High Fidelity

Affiche High Fidelity
Réalisé par Stephen Frears
Pays de production U.S.A., Grande-Bretagne
Année 2000
Durée
Musique Howard Shore
Genre Comédie, Drame
Distributeur Gaumont Buena Vista International (GBVI)
Acteurs John Cusack, Iben Hjejle, Todd Louiso, Jack Black, Duke Doyle
Age légal 12 ans
Age suggéré 16 ans
N° cinéfeuilles 399
Bande annonce

Critique

Stephan Frears revient avec un film excellent, aussi différent que les précédents l'étaient les uns des autres.

Histoire d'amour, histoire de rupture, histoire de mal de vivre, c'est un fil conducteur de la vie de Rob. Le second, c'est la musique. Pour notre plaisir à tous.

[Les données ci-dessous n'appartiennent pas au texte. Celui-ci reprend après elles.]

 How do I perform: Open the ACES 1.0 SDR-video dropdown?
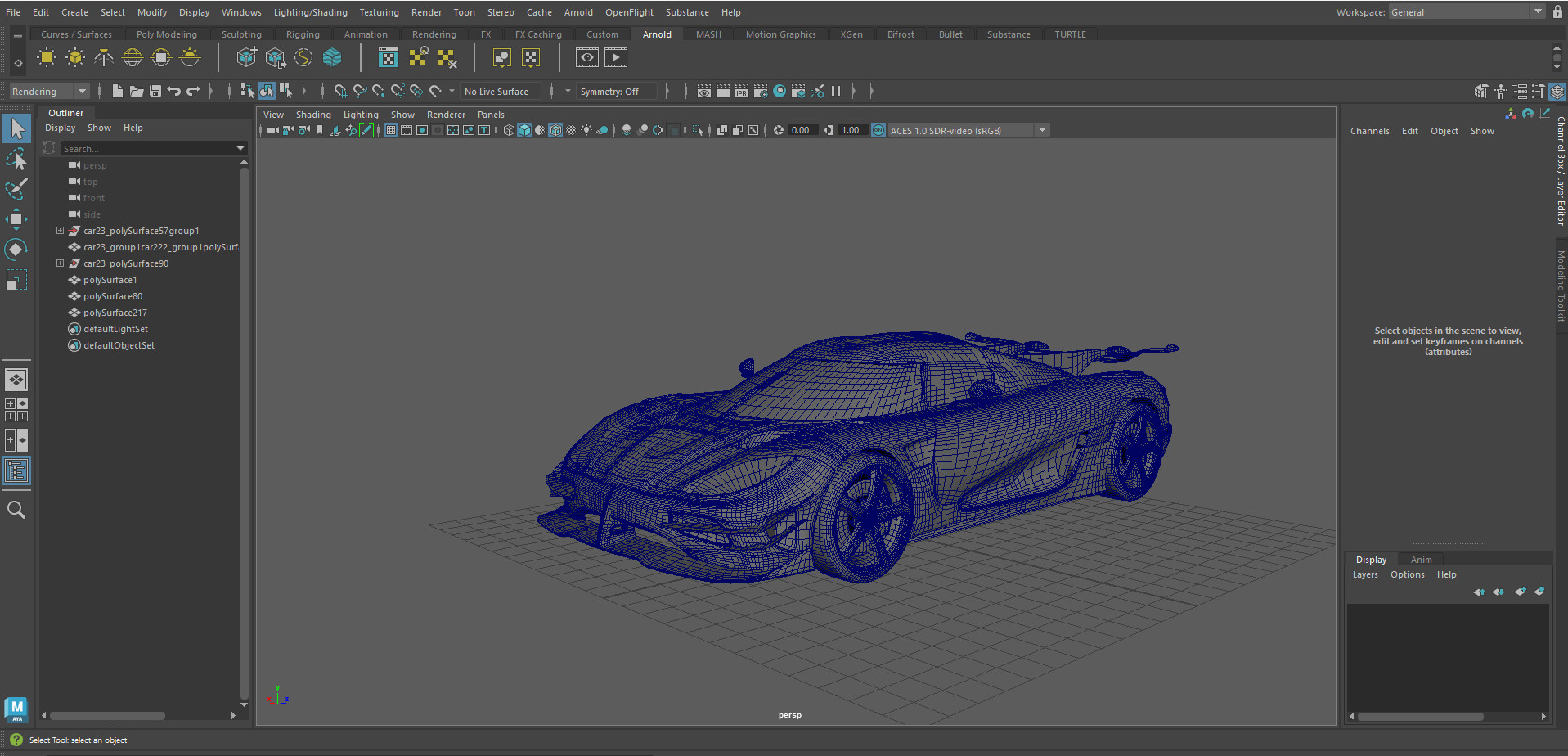tap(1041, 129)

L'existence de Rob (John Cusack) est mouvementée. Il l'explique aux spectateurs en les regardant droit dans les yeux. Pourquoi les femmes qu'il aime le laissent-elles tomber les unes après les autres? A finir par Laura (Iben Hjejle) qui vient de partir en claquant la porte. La vie continue et Rob continue en même temps à s'interroger. Il passe en revue ses amours passés, depuis le collège. Mais le visage de Laura ne le quitte pas. Bien sûr, elle est avocate, lui n'est qu'un simple vendeur de disques. Vendeur de disques? De fait, il possède un magasin qui vend toutes sortes de bons titres que l'on ne trouve pas ailleurs. Ses acolytes Dick (Todd Louiso) et Barry (Jack Black) sont, chacun dans leur genre, des personnages peu ordinaires. ils ne sont pas forcément les meilleurs vendeurs pour Rob, mais ce dernier a bien d'autres soucis.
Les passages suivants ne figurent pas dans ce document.